Continental drift, developed by geophysicist and meteorologist Alfred Wegener in the years 1908-1912,
was a revolutionary scientific theory that explains the shift of the continent’s position on the surface of
the earth. This theory states why some animals, plants and rock formations are similar from the other
land mass, as all the continents were once joined as a super-continent called “Pangaea” before splitting
up and drifting apart forming their present positions as continents, about 200-300 million years ago. He
then explained the mechanism for continental drift that the drift moves westwards due to tidal force,
because the motion of the earth rotates from west to east making the tidal currents to move from east
to west. Another is that the drift moves equatorward because earth’s landmass was created by a
centrifugal force to the equator due of the earth’s rotation making the movement move toward the
equator.
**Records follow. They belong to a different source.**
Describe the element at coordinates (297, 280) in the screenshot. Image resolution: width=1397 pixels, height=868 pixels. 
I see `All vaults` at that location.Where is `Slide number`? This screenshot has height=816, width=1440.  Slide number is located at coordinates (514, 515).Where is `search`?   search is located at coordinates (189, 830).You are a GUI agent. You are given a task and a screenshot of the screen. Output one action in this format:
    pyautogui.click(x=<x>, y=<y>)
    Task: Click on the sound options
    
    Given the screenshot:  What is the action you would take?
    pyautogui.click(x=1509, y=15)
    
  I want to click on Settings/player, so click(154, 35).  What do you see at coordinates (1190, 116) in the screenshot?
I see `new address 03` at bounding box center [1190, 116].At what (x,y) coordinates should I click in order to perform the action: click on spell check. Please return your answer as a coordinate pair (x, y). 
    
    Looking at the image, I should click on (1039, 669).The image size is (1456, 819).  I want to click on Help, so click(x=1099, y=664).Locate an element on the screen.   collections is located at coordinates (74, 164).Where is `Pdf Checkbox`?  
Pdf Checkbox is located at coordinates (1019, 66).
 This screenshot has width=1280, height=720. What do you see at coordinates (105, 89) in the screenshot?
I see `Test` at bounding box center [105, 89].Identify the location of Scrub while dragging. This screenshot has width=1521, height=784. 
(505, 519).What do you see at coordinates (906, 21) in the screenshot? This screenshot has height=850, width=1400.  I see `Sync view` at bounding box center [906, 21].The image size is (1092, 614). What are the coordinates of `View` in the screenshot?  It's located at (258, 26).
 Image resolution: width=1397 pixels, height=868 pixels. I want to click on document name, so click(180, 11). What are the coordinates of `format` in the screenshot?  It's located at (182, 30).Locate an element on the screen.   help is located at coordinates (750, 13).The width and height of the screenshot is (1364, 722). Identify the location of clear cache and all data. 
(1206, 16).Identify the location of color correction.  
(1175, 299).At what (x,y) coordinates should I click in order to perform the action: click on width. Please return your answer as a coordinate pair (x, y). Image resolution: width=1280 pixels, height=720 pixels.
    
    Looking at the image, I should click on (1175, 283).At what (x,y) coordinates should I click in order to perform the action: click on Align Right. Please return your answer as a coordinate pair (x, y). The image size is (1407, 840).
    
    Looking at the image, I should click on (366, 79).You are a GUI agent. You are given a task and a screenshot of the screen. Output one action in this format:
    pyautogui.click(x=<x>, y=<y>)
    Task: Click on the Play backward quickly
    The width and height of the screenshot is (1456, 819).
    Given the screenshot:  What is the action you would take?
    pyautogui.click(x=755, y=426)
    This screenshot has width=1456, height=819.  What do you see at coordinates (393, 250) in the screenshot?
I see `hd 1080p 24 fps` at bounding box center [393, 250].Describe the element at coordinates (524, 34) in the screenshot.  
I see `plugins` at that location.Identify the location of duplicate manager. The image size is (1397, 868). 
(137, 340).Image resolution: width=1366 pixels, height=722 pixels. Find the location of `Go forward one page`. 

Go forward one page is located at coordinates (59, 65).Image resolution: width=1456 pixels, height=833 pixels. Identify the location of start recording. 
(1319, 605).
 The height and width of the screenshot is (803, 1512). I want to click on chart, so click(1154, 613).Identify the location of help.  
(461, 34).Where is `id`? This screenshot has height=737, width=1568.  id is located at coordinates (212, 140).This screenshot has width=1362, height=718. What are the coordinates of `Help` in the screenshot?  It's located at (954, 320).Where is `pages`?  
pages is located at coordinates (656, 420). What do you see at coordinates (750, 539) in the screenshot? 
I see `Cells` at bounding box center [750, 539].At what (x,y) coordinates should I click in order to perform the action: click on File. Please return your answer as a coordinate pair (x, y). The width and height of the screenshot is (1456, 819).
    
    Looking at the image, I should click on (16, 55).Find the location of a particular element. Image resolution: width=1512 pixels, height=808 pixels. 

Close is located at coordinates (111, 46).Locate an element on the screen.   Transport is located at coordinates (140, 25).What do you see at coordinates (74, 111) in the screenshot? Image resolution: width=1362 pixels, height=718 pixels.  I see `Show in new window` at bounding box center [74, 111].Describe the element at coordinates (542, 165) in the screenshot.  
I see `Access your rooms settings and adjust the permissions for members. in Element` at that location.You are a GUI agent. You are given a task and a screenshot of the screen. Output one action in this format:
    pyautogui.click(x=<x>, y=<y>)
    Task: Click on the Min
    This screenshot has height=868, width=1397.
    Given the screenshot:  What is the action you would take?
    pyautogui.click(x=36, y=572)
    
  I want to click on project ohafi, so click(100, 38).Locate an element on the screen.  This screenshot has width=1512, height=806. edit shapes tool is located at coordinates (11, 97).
This theory was called “Pole-fleeting force” but rejected by the scientific community because it
was calculated that the rotation of the earth was insufficient to move continents.

3. How did the revolution advance modern science and scientific thinking at the time.

Close examination of the earth often observed as all continents seem to fit together as a giant puzzle. In
1912, Alfred Wegener also noticed the same thing and proposed the theory of the continental drift. His
death in 1930 also ended the discussion of continental drift but resurrected in 1950’s to 1960’s for the
further exploration of the seafloor and seismology. The proof of seafloor spreading and mantle
convection, and the seafloor of the earth’s changing magnetic field led the theory of Plate Tectonics.
These plates make the outer shell of the earth called the lithosphere. Their movements create three
types of boundaries: convergent, divergent, and transform. These boundaries made the continents to
split apart and forming the mountains, volcanoes, trenches and mountain ranges. This is the missing
mechanism in the original theory of Wegener, and by 1960’s the continental drift evolved into widely
accepted theory of today, the tectonic plates. With this great discovery, it contributed to the scientific
sources and refinement towards scientific truth.